BlackOut is standalone dining in the dark restaurant in Las Vegas’ Valley View Boulevard and meals are priced at $80 per person.
Shun the neon bustier. Ignore the sequinned dress. Shiny/shimmery clothing is strictly prohibited. Switch off the cellphones (leave in the locker). Sign an alive-in-darkness disclaimer. Pee before sitting for the two-hour meal. Not that there’s no piddle-cubicle, but stumbling, falling, bumbling is a dark reality. The menu? You do not get to pick off the menu. The pre-set menu is a surprise. Hazard guesses about what’s on the plate. You cannot see the chair. Not the plate. Not even food. You can see nothing. It is Blackout - dinner in the dark. Not just dark. Absolute coal-black darkness. Not a speck of light.

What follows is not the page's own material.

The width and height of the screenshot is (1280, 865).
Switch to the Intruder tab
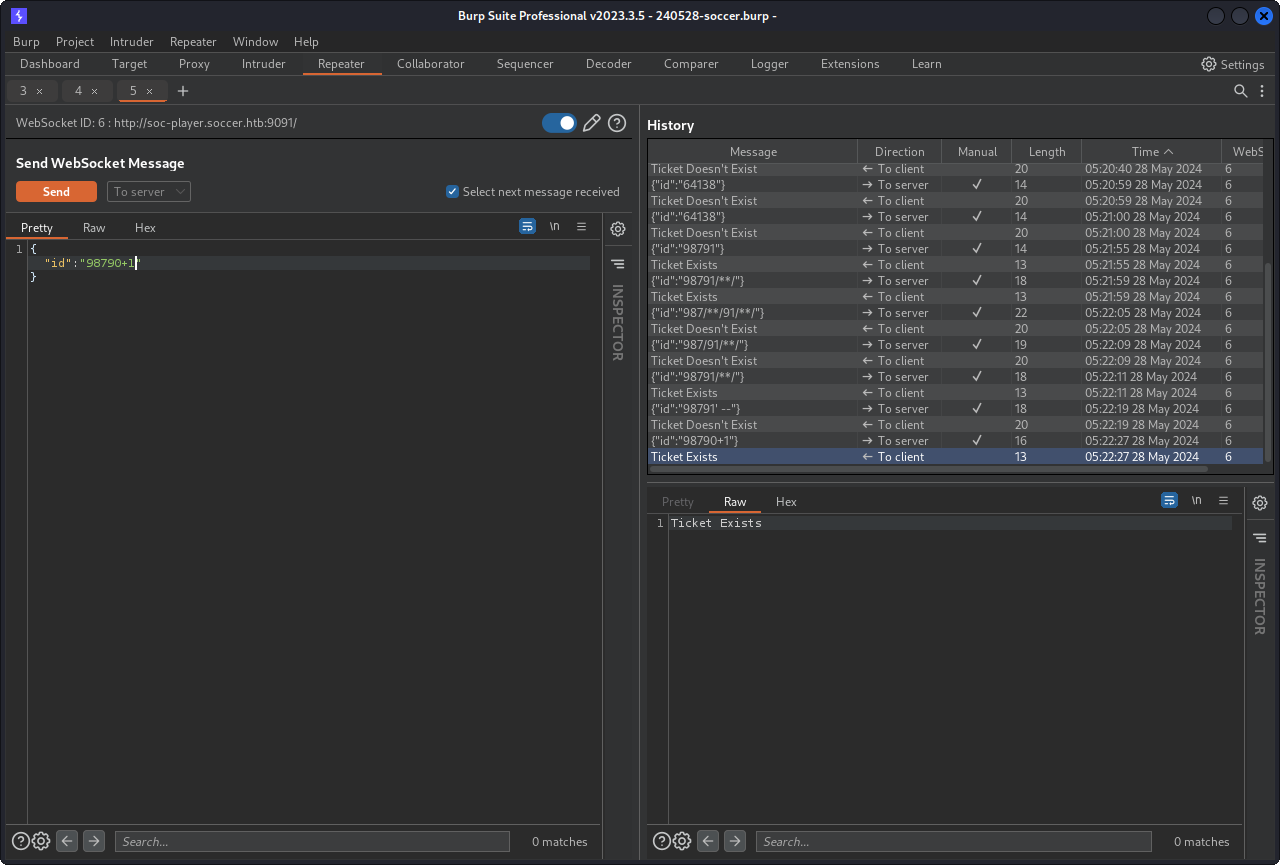pyautogui.click(x=263, y=64)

Just the whiff of potatoes, cheese, pasta…

The Blackout FAQs were swirling in my head when in the land of zillion neon lights, the car screeched into a dark parking lot. A green neon board glistened in Las Vegas’ Valley View Boulevard. BlackOut - Dining in the Dark. The neon flickered in an all-cap slanted font. On the glass window was the diktat of ‘Doing in the Dark’. Inside, girls in black were manning the counter and tiny Macs were placed on a table with framed photographs above it. More than a restaurant it seemed like war-zone as servers in black flitted in and out with night vision goggled strapped on their foreheads.